A local newsletter the Mayfield Message is issued monthly and sent via the New Zealand Post to households in the local area and published on the Ashburton District Council website.

==Communications==
Mayfield has a Chorus owned telephone exchange providing Telephone and DSL services to the local area. The exchange is only capable of providing ADSL 1 services and the equipment is limited by its backhaul capabilities. It is also serviced by the Electricity Ashburton and Vodafone fibre optic networks which pass through the town. Mayfield is also serviced by the Wireless Rural Broadband Initiative and the privately operated Ruralnet.

==Education==
Mayfield is the location of a primary school that services the township and surrounding community. The school was opened sometime between 1880 and 1887. In 2000 the school was increased in size when the smaller Lismore and Westerfield schools were closed. Students at these schools transferred to Mayfield. Two relocatable classrooms from Lismore were moved to Mayfield to add two additional classrooms while another building was used to extend the library/hall. Mayfield School is a decile 9 co-educational state full primary school (U2 grade) catering for New Entrants to Year 8 students. At the end of 2010 the roll was 71 students.

Secondary education is undertaken at Geraldine High School or Ashburton College, with school buses running from Mayfield to both schools.

==Water Supply==

Mayfield has as reticulated water supply providing water to approximately 60 properties in the village.
 The water supply was originally provided from stock water by the council. In April 2009 when the council reviewed proposals to upgrade the stock water based supply to meet new standards an alternative proposal was made by the local community to source water from a bore. The community raised funding and paid for the drilling of a well in the village and the supply was switched to the bore. Subsequently, the supply was found to be insufficient to meet demand.
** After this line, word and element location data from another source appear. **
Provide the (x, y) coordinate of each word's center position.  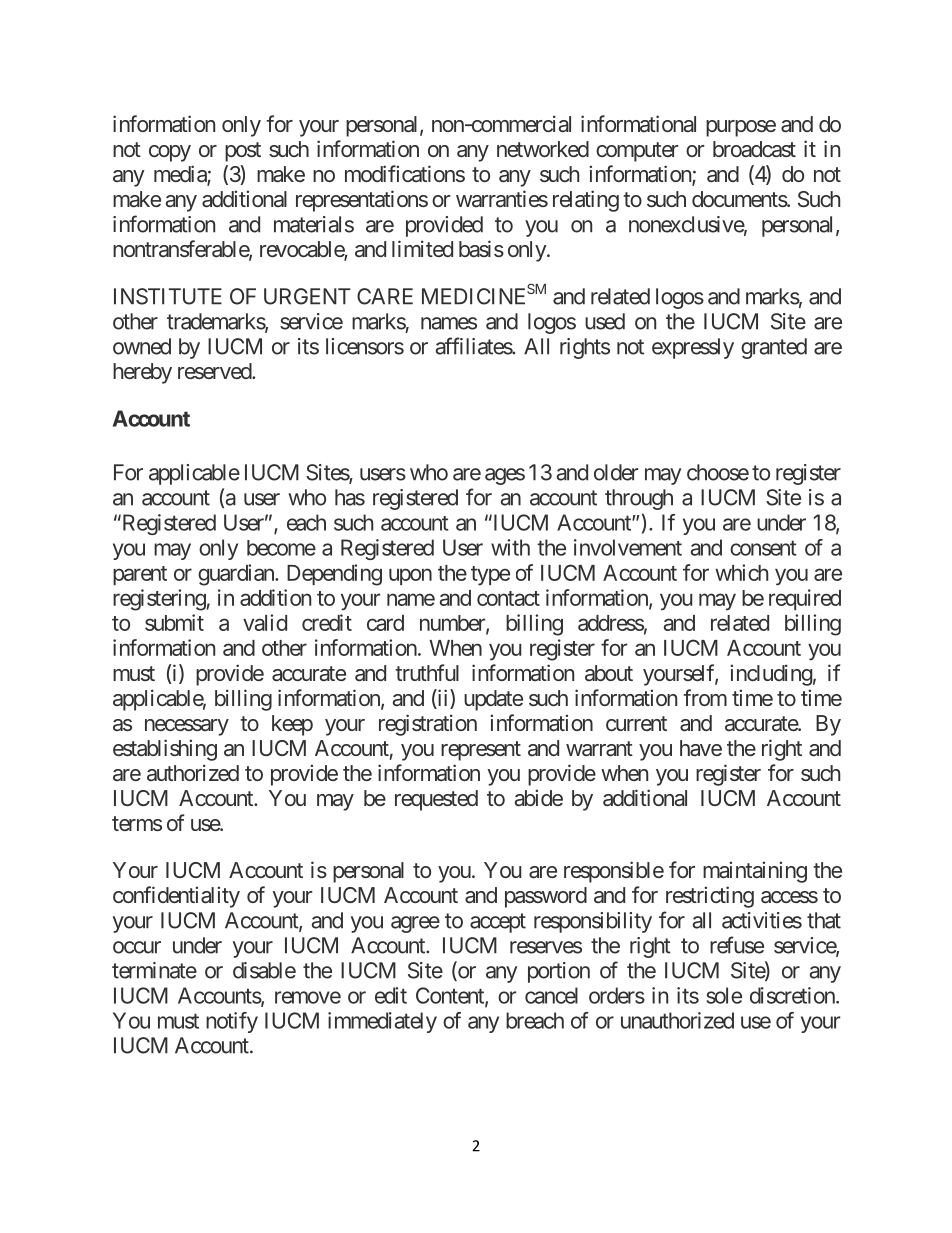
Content (451, 996)
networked (543, 149)
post (243, 152)
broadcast (754, 149)
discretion (793, 995)
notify (232, 1022)
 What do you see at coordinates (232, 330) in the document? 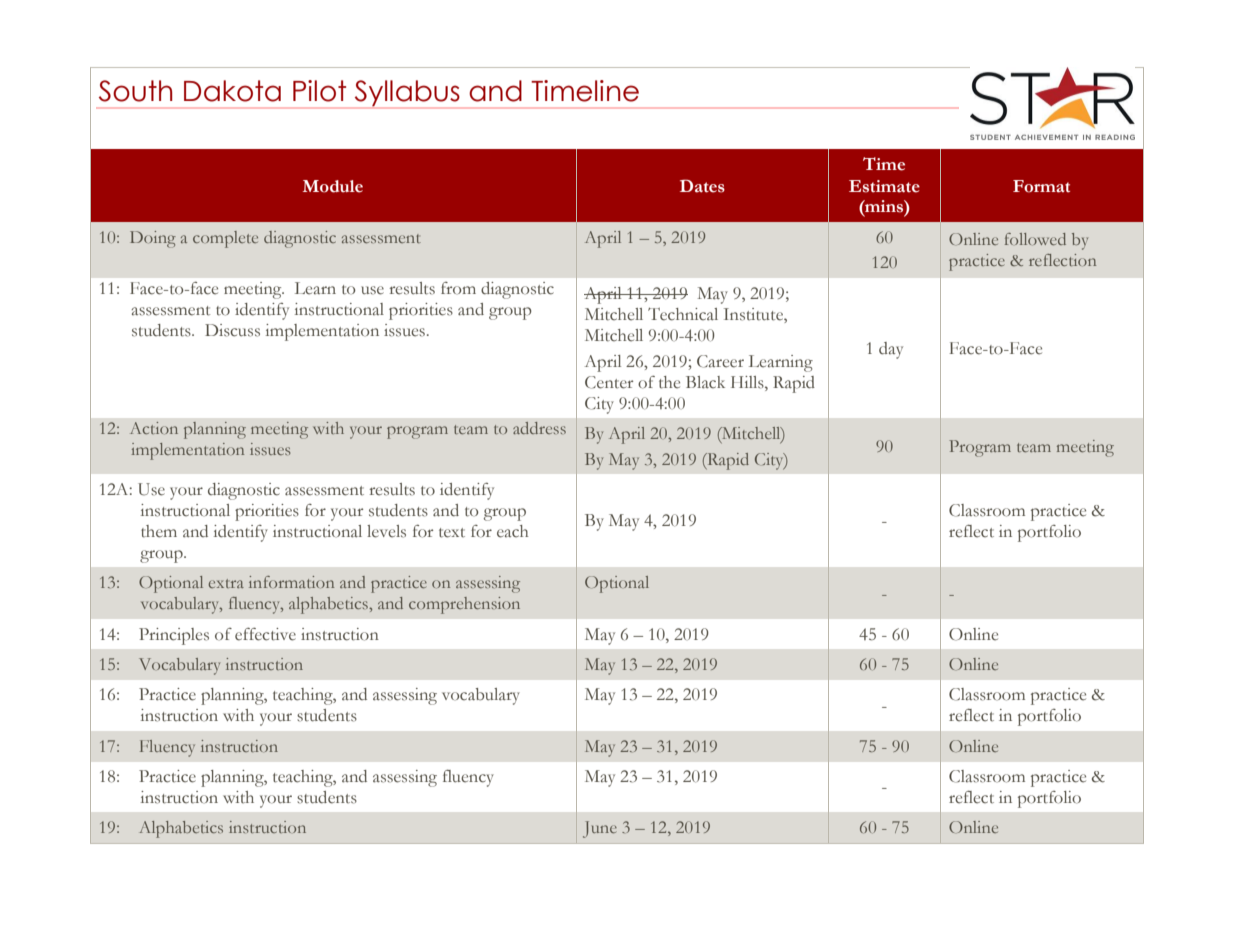
I see `Discuss` at bounding box center [232, 330].
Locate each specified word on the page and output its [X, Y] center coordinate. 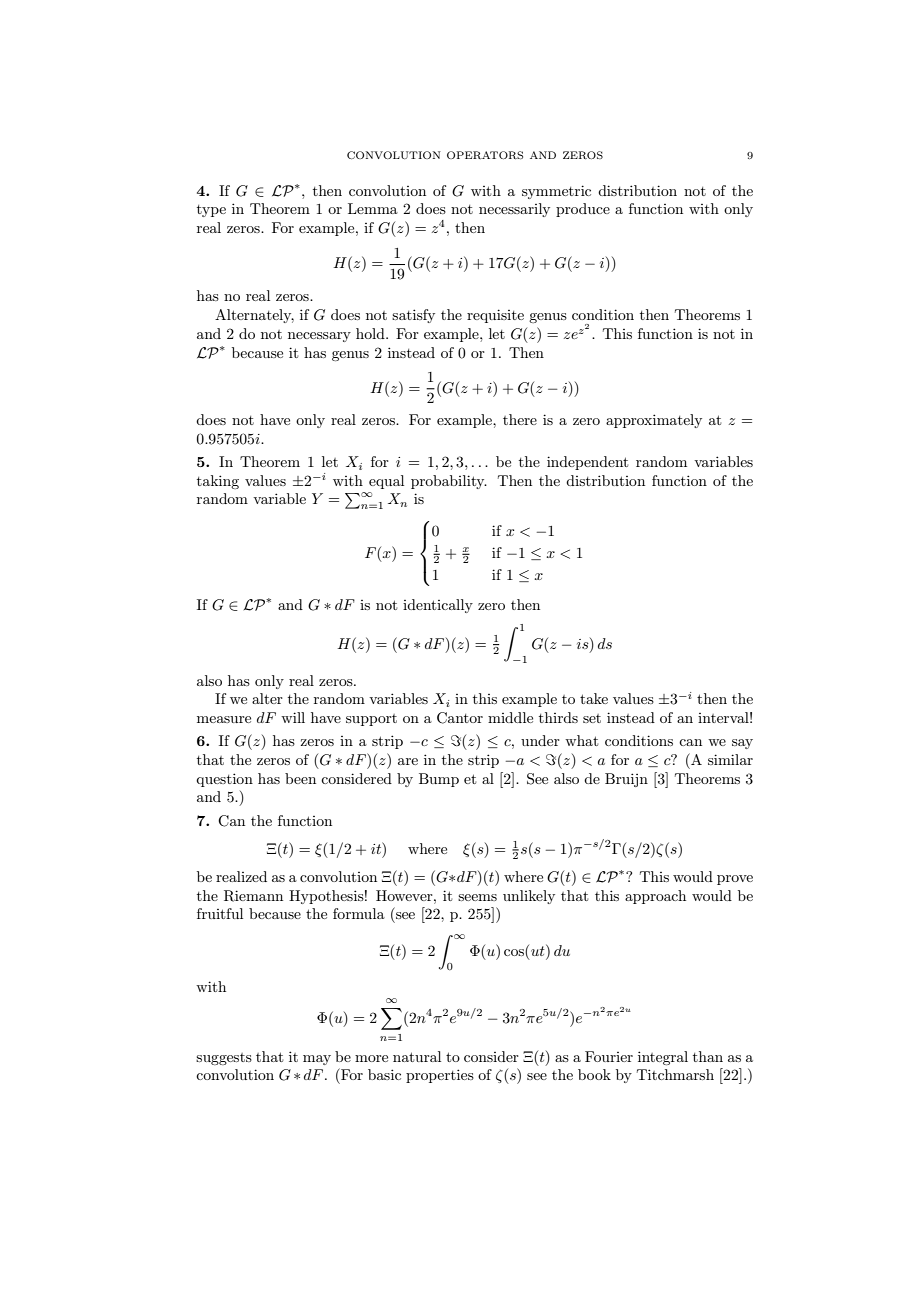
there [520, 419]
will [293, 717]
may [317, 1060]
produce [583, 210]
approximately [654, 421]
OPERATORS [485, 155]
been [300, 778]
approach [655, 897]
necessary [319, 337]
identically [438, 606]
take [594, 698]
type [211, 211]
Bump [439, 780]
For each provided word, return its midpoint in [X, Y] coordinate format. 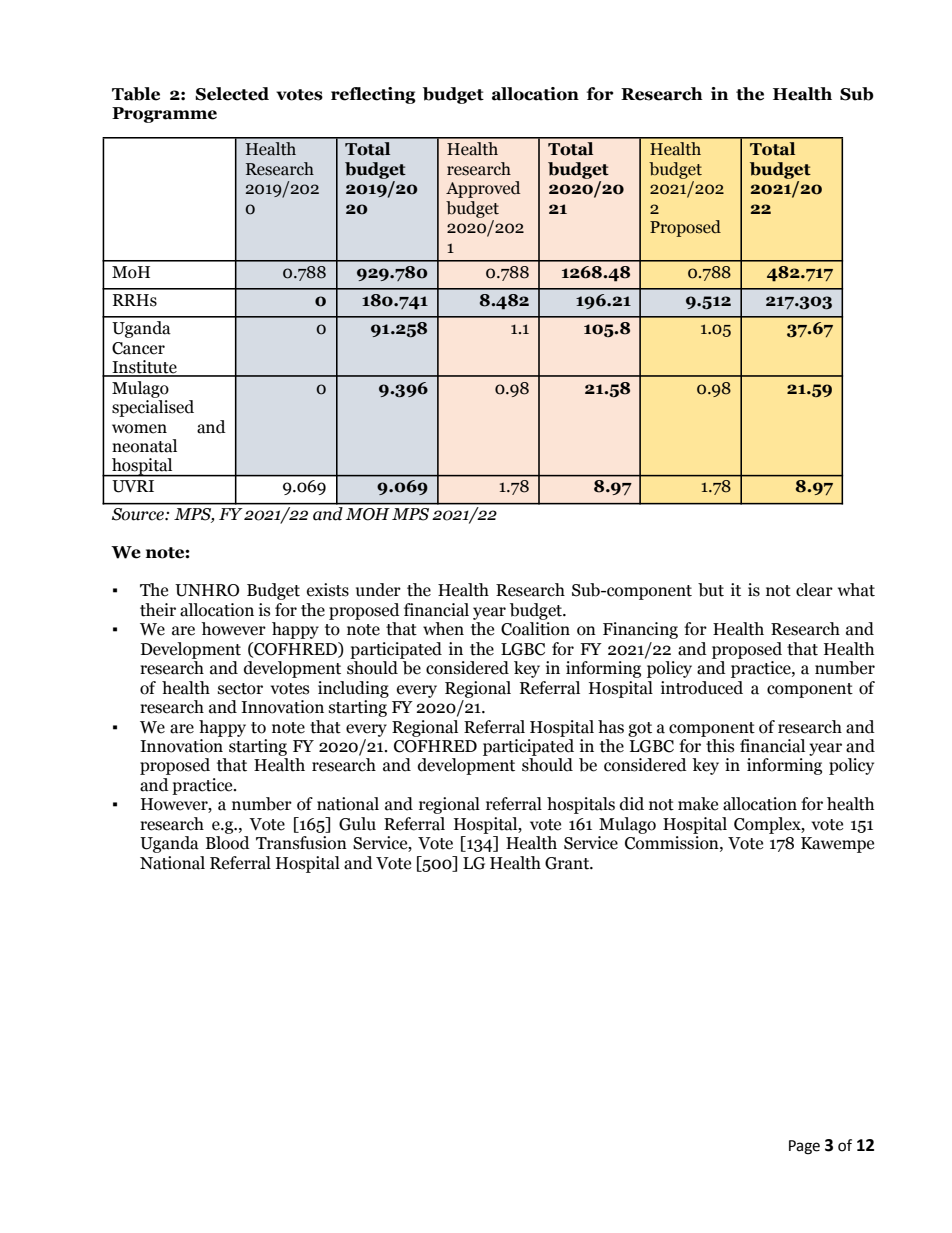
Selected [232, 94]
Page [804, 1147]
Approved [483, 189]
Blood [228, 843]
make [698, 804]
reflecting [373, 95]
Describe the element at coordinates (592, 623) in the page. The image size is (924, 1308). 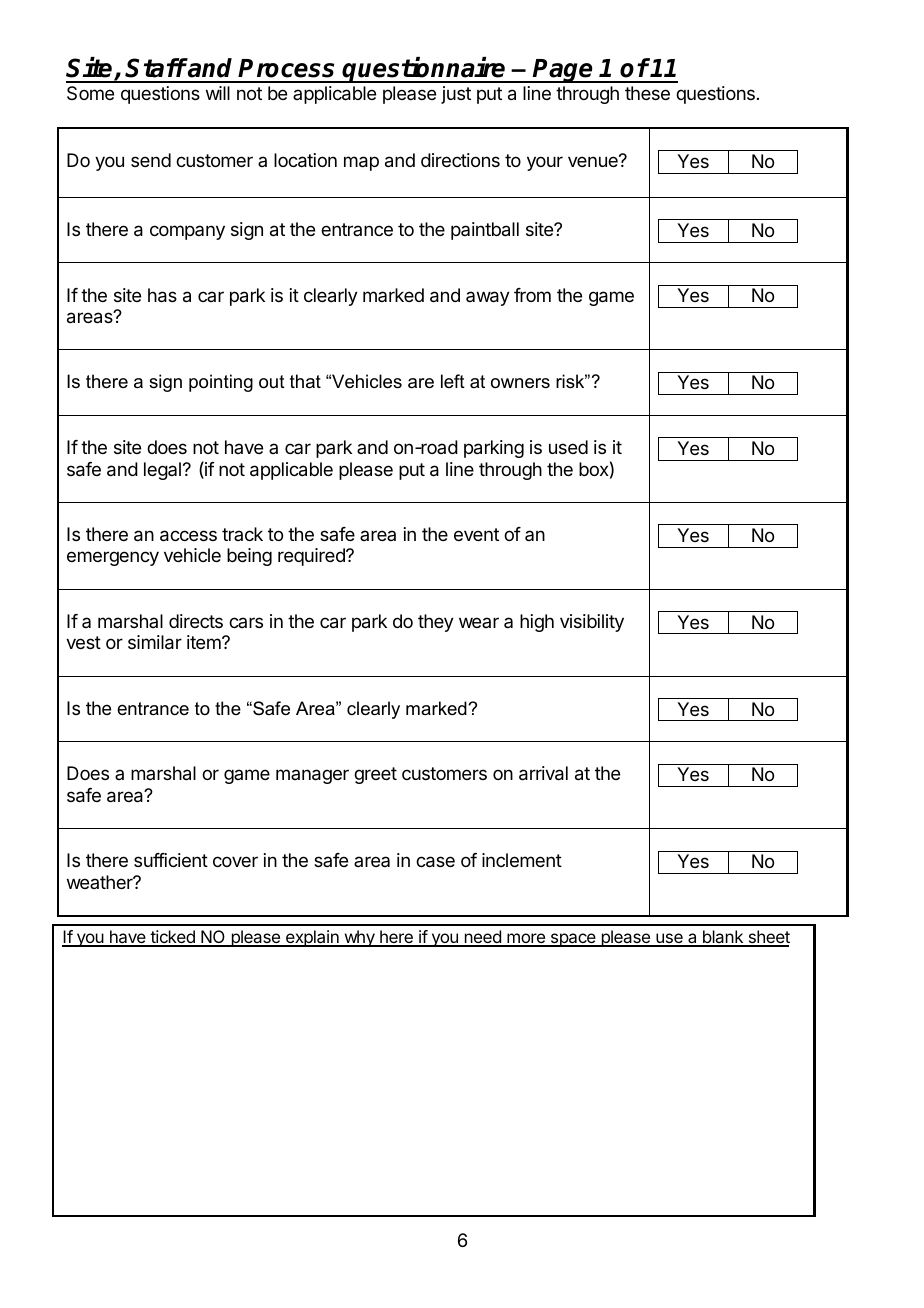
I see `visibility` at that location.
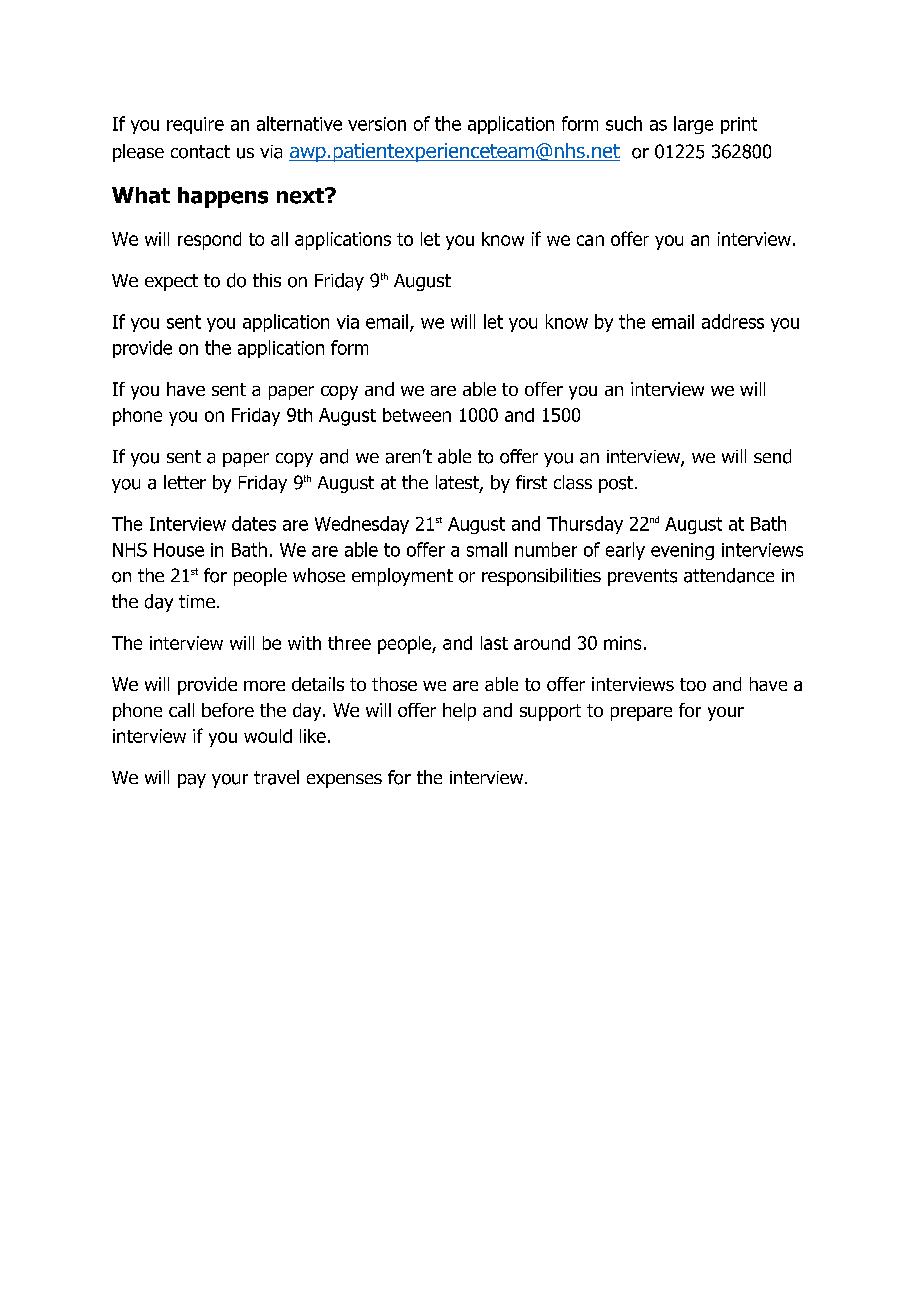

Properties on the Mayfield articulated water supply have suffered from a limited water supply and as of October 2016 have been placed on Level 4 water restrictions prohibiting the use of outdoor hosepipes. In May 2016 a trial project to roll out water metres was announced by the Ashburton District Council. The District Council has sourced a portable filtration system that would use stock water as a contingency.